* **What to work on**
a) Translate this sentence from the array growth exercise into Spanish: "Let's study how the growth rate of the arrays affects the overall cost of Rarrays."
b) Please write what comes next in the array growth exercise, starting after its last sentence.

* **Source document**
>>>>
D. How much does it cost to grow the array?

OK we really don't grow the array, but we continually replace it with a larger one. Let's study how the growth rate of the arrays affects the overall cost of Rarrays.

• Run AddOne, which should run without error.
• As before, the output of the run is in your outputs folder, but you won't see anything until you refresh eclipse's view.
• Open the growbyone-ticks.csv and plot the ticks against n.

  Question D1: How would you describe the curve you see?

  As a team, think about possible polynomial functions that could generate such a curve.

• Repeat the above steps by running Doubling, refreshing your eclipse view, opening doubling-ticks.csv in Excel, and plotting the same data.

  • Question D2 Why does your program generate the data you see?
  • While the data has a certain disconnected quality to it, let's analyze the plotted data as follows:
    • Using any straight edge you can find nearby, see how tightly the straight edge can bound all the points from below.
<<<<
(Lines on where items appear)
>>>>
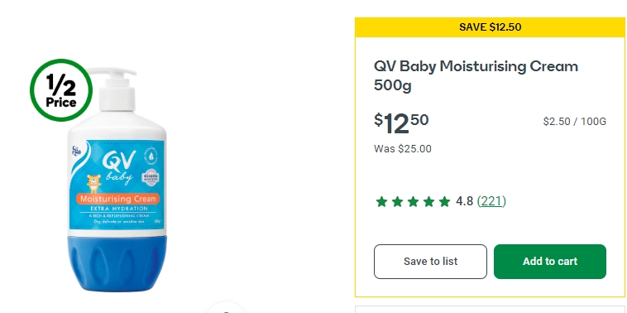This screenshot has width=627, height=313.
Task: Open the product bottle image
Action: coord(117,180)
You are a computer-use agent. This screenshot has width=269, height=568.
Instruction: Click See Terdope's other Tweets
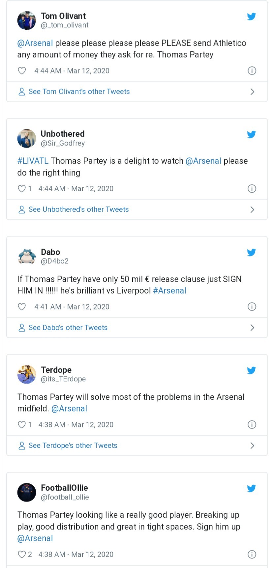click(x=73, y=446)
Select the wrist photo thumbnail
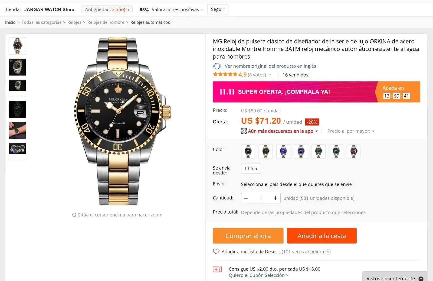 [x=17, y=130]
<<<<
* **Final results**
a) Estudiemos cómo la tasa de crecimiento de los arreglos afecta el costo total de los Rarrays.

b)
    • Then see if that straight edge can also tightly bound all the points from above.
  • Question D3: Describe what you were able to do with the straight edge.
  • If you are successful, you see that the points generated by Doubling, while somewhat strange-looking,
    • make sense, because the jumps are due to the time spent doubling
    • are boundable below by one linear function
    • are boundable above by one linear function

You may not be able to complete this part in studio. Take a look at it on your own if necessary.

E. Mathematical analysis

Now let's look mathematically at how much time is spent growing the list by our two methods: add one, and doubling.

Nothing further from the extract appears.